Deep vein thrombosis (DVT) most often begins in the pockets behind venous valve leaflets, where blood flow stagnates to initiate the clotting process. However, the initiating physics at the scale of individual valve leaflets remains unclear. This means DVT prevention relies almost entirely on lifestyle changes and risk is not proactively measured. However, recent evidence shows that venous valve geometry and leaflet elasticity reshape local fluid dynamics in patterns that can concentrate platelets, red cells and procoagulant proteins. We hypothesise that the drivers of these dynamics can be captured by advanced mechanistic flow models and mapped onto clinical DVT phenotypes that can be then rapidly inferred using machine learning models.
Fluid–structure interaction (FSI) models can capture bidirectional coupling between pulsatile venous flow and deformable valve leaflets, including shear stresses on the endothelium. When augmented with transport–reaction models for platelets, fibrin and von Willebrand factor, such frameworks can generate testable hypotheses about triggers of thrombosis and predict how age- or disease-related leaflet stiffening alters risk. This project will thus create a workflow that couples blood flow, structural valve dynamics and nascent thrombosis in anatomically accurate venous segments (Fluid-Structure-Biochemisitry Interaction, FSBI, models).

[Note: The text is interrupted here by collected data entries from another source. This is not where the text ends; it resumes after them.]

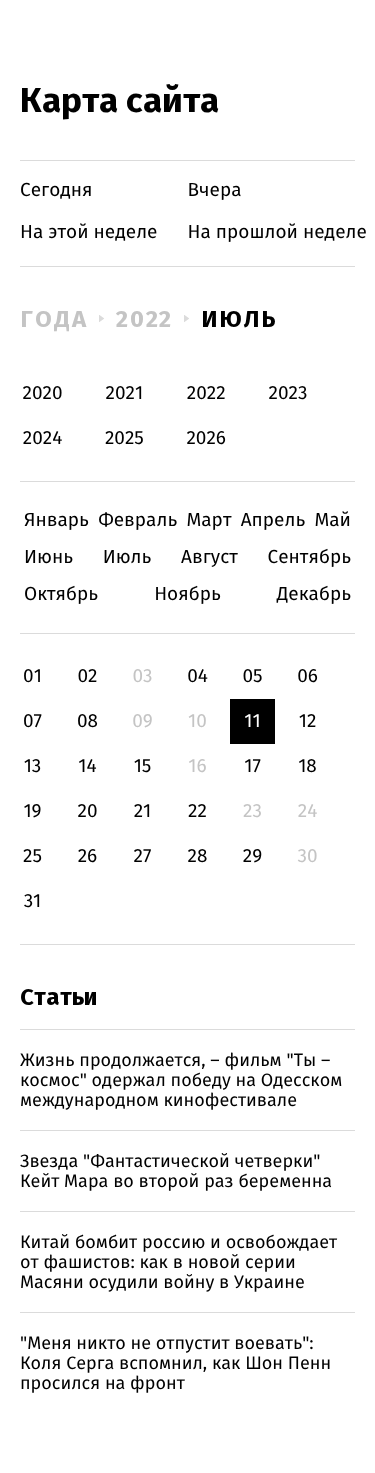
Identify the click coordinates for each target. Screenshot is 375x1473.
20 (87, 811)
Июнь (48, 557)
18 (307, 766)
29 (252, 856)
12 (308, 721)
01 (32, 676)
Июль (239, 319)
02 (87, 676)
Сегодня (56, 190)
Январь (56, 520)
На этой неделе (88, 232)
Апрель (273, 520)
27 (143, 856)
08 (87, 721)
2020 (43, 393)
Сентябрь (309, 557)
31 (33, 901)
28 (198, 856)
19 (32, 811)
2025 (124, 438)
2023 (288, 393)
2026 (206, 438)
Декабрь (314, 594)
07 (32, 721)
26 (88, 856)
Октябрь (61, 594)
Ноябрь (187, 594)
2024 (43, 438)
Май (332, 520)
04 (197, 676)
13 (33, 766)
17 (252, 766)
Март (208, 520)
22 (197, 811)
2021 (125, 393)
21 (143, 811)
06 (307, 676)
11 (252, 721)
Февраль (137, 520)
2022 (145, 319)
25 (32, 856)
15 (143, 766)
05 (252, 676)
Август (209, 557)
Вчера (215, 190)
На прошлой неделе (277, 232)
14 (87, 766)
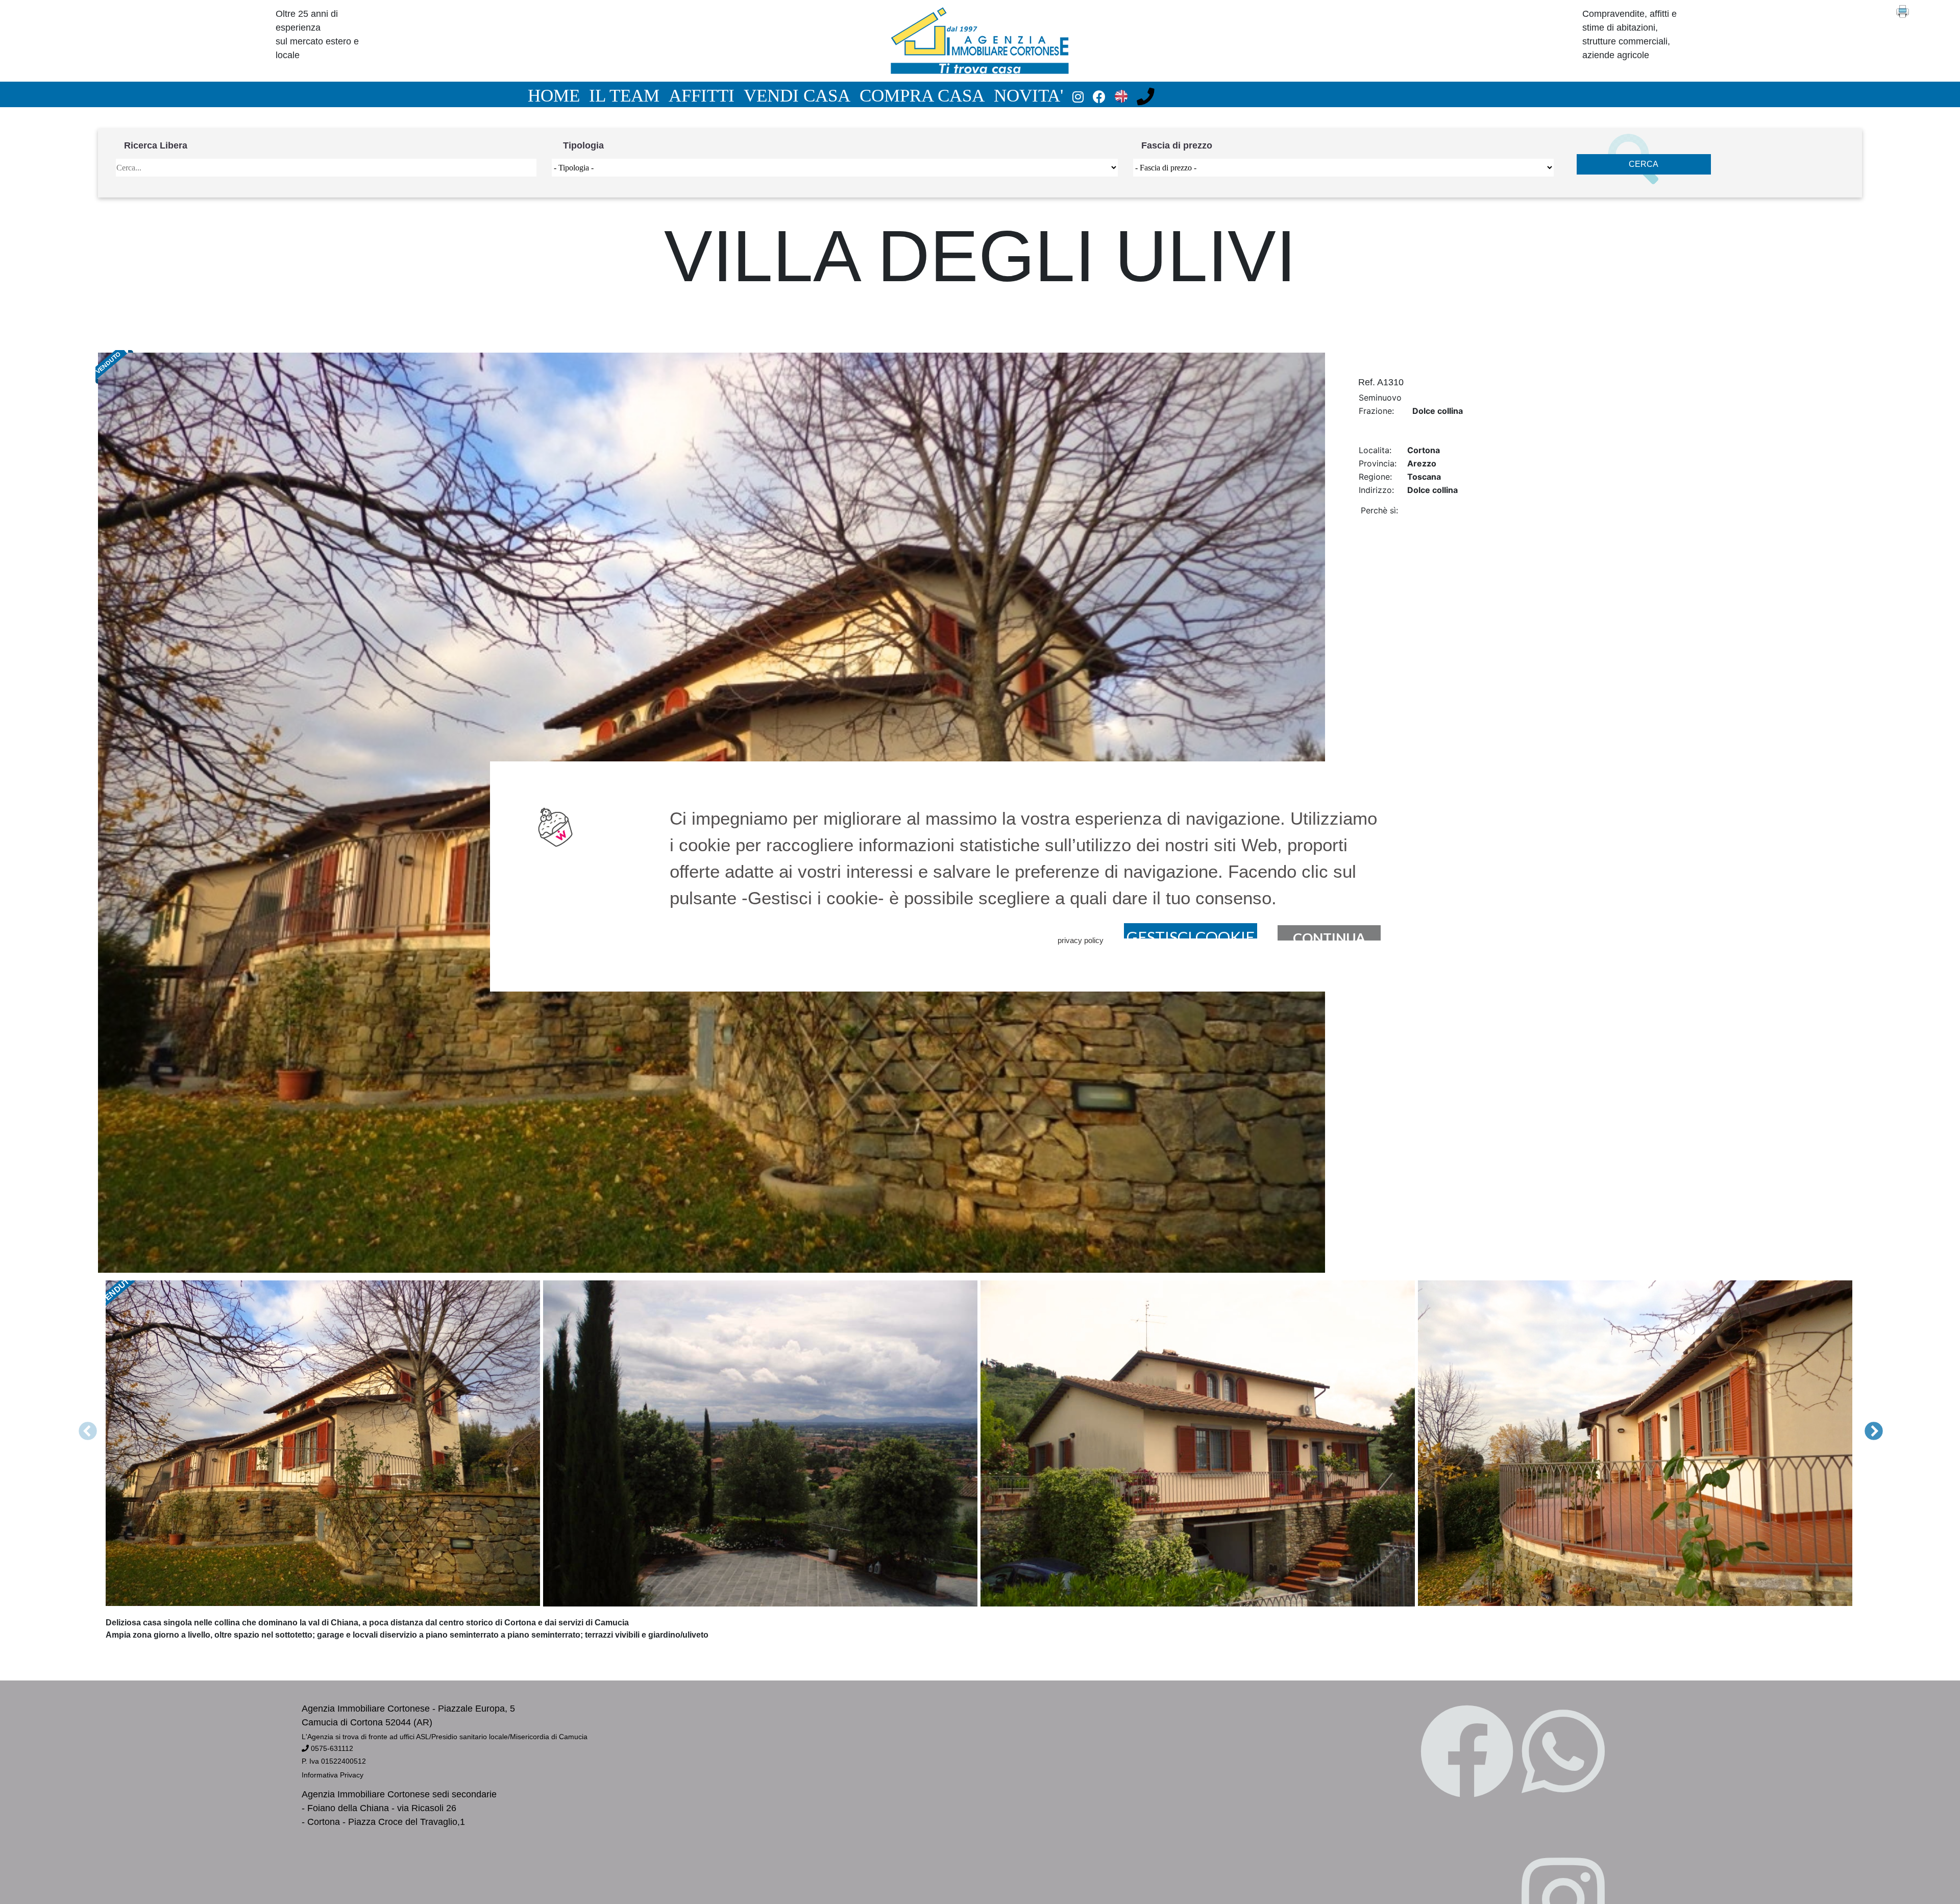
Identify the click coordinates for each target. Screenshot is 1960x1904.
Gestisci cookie (1190, 933)
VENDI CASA (797, 95)
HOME (554, 95)
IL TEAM (624, 95)
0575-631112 (331, 1748)
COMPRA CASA (922, 95)
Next (1854, 1422)
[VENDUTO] (762, 1443)
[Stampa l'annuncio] (1928, 11)
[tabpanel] (324, 1443)
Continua (1329, 935)
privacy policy (1081, 940)
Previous (133, 1422)
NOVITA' (1028, 95)
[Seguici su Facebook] (1467, 1754)
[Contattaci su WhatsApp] (1563, 1754)
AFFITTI (701, 95)
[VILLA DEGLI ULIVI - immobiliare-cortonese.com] (980, 40)
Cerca (1643, 164)
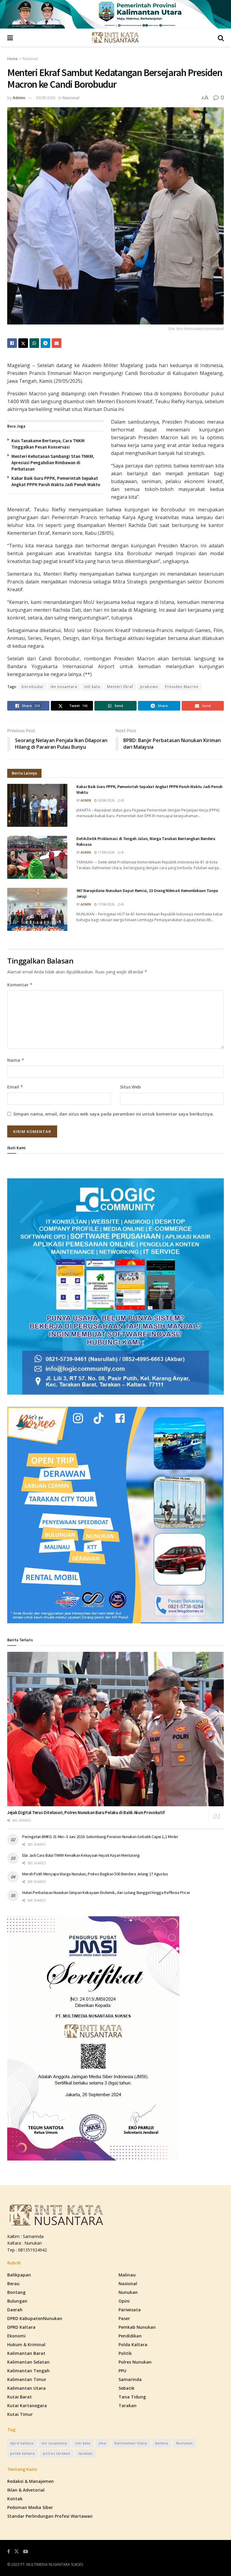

Given that FSBI models are computationally very expensive, Machine Learning (ML) surrogates like Gaussian Process Emulators (GPEs) and deep neural networks trained on mechanistic outputs from the FSBI models will be used to create ML Digital Twins for rapid, personalised DVT prediction. By training on database of real patient datasets (e.g. compression ultrasound with Doppler; CT/MR venography) augmented with FSBI simulations, these ML surrogates can deliver millisecond predictions with quantified uncertainty, enabling probabilistic risk maps. Therefore, the proposed Digital Twin will open a path to evaluate DVT blood signatures that are invisible to standard scanning protocols, shifting care from a reactive model to a proactive one.